Avverso l’ordinanza ha proposto ricorso per cassazione il difensore di fiducia del COGNOME, avv.to NOME COGNOME che ha articolato due motivi di
ricorso, di seguito sintetizzati conformemente al disposto dell’art. 173 disp. att. cod. proc. pen.
2.1. Con il primo motivo lamenta, ai sensi dell’art. 606, comma 1, lett. c), cod. proc. pen., l’inosservanza di norma processuale stabilita a pena di inammissibilità e, segnatamente, del disposto di cui agli artt. 89 d.lgs. n. 150 del 2022, in relazione a quanto previsto dagli artt. 571-ter e 161 cod. proc. pen.

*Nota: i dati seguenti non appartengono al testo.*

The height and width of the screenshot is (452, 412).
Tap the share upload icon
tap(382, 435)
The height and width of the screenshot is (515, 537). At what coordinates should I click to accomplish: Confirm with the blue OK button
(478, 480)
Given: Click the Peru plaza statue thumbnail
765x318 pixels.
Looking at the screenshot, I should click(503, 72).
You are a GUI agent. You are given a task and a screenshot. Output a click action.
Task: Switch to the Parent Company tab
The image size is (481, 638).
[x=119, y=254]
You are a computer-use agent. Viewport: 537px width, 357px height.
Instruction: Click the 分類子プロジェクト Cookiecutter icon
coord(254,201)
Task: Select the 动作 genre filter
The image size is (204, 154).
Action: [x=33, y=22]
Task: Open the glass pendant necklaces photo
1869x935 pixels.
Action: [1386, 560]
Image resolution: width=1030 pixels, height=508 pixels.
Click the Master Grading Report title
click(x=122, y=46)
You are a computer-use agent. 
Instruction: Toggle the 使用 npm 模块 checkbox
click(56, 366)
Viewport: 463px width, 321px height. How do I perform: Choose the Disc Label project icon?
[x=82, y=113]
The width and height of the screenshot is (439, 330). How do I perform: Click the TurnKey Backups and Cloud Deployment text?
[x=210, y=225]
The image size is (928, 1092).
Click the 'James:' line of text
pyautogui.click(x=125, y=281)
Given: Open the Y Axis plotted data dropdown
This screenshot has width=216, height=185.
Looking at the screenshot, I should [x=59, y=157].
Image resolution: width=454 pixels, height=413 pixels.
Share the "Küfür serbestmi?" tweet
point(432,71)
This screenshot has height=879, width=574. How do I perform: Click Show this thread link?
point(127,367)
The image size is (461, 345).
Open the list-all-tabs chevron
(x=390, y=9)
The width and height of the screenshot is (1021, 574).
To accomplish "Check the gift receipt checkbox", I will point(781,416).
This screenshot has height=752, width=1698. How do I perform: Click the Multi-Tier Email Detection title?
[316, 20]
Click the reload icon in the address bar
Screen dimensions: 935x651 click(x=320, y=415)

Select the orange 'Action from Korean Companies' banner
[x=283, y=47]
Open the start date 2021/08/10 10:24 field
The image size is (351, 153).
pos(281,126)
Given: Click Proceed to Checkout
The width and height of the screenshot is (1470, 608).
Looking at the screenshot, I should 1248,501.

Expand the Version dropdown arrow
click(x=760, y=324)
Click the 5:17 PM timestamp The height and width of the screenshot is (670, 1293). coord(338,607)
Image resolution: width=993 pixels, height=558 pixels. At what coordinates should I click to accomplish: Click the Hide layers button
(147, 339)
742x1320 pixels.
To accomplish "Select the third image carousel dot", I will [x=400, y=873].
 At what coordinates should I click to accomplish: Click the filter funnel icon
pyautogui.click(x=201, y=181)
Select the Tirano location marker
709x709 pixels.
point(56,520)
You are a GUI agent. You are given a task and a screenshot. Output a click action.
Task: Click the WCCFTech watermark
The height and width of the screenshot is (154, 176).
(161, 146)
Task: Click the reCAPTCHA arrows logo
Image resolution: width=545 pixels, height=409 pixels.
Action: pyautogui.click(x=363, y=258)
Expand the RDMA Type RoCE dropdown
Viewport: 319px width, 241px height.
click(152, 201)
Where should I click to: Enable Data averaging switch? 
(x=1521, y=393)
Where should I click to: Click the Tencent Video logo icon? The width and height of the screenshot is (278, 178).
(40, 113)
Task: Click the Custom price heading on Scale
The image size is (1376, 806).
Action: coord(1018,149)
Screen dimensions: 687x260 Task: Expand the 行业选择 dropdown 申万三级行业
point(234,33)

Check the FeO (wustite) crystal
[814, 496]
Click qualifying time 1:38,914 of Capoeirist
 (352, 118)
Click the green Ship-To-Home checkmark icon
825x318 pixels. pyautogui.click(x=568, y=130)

Sostiene, in specie, che con la decisione della Corte territoriale sarebbe stata illegittimamente dichiarata l’inammissibilità dell’appello per omesso deposito, contestualmente alla sua presentazione, della dichiarazione o dell’elezione di domicilio dell’appellante, posto che il predetto aveva effettuato tale elezione in sede di identificazione, che l’art. 89, comma 1, d.lgs. n. 150 del 2022 prevede che continuano ad applicarsi le disposizioni previgenti nei casi in cui risulti già dichiarata l’assenza dell’imputato alla data di entrata in vigore del citato d.lgs. e che l’art. 581, comma 1-ter, cod. proc. pen. non stabilisce espressamente che la dichiarazione o l’elezione di domicilio debbano essere successive all’emissione del provvedimento impugnato.
2.2. Con il secondo motivo deduce l’incostituzionalità delle previsioni di cui all’art. 581, commi 1-ter e 1-quater, cod. proc. pen. per contrasto con gli artt. 3 e 24 Cost.
Osserva in proposito che le indicate disposizioni processualpenalistiche, nel prevedere che, con l’atto di appello, debbano essere altresì depositate, a pena di inammissibilità, la dichiarazione o l’elezione di domicilio dell’appellante, determinerebbero un’indebita compressione del diritto di difesa, in violazione della previsione di cui all’art. 24 Cost.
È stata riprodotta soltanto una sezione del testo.